:: WHAT TO WORK ON ::
Shift every coordinate in the answers by adding 140 to each number, and write out in full the lines from the line with "Select the Text tool" up to and including the line with "point(1450,118)".

----

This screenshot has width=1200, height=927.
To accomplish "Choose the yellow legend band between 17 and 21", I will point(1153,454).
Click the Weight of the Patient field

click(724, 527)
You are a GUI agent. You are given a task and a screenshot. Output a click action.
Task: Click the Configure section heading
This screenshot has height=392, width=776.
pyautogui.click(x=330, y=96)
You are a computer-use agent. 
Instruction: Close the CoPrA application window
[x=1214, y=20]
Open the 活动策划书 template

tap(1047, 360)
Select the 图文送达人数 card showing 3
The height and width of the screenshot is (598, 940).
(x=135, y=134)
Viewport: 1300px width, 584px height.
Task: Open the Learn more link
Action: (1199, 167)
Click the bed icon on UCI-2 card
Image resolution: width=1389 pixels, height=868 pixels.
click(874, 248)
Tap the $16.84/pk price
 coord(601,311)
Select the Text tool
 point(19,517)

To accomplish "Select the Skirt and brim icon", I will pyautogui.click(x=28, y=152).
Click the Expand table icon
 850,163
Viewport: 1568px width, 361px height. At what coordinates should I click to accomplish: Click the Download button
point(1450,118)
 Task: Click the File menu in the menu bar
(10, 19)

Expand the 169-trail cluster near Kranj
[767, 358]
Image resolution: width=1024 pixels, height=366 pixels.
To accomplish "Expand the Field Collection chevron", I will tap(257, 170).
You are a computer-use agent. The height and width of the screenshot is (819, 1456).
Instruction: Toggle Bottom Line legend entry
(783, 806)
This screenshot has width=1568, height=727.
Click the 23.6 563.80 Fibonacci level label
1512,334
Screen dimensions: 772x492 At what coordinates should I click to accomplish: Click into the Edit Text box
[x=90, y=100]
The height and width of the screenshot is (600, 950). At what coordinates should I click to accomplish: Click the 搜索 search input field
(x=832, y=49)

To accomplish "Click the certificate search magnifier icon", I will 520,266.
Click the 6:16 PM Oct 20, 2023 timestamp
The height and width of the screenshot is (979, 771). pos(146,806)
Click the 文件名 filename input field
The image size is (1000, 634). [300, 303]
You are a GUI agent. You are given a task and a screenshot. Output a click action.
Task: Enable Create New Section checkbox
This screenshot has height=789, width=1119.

----

:: PROBLEM SOLUTION ::
Select the Text tool
 point(159,657)

To accomplish "Select the Skirt and brim icon", I will pyautogui.click(x=168, y=292).
Click the Expand table icon
 990,303
Viewport: 1568px width, 361px height. At what coordinates should I click to accomplish: Click the Download button
point(1590,258)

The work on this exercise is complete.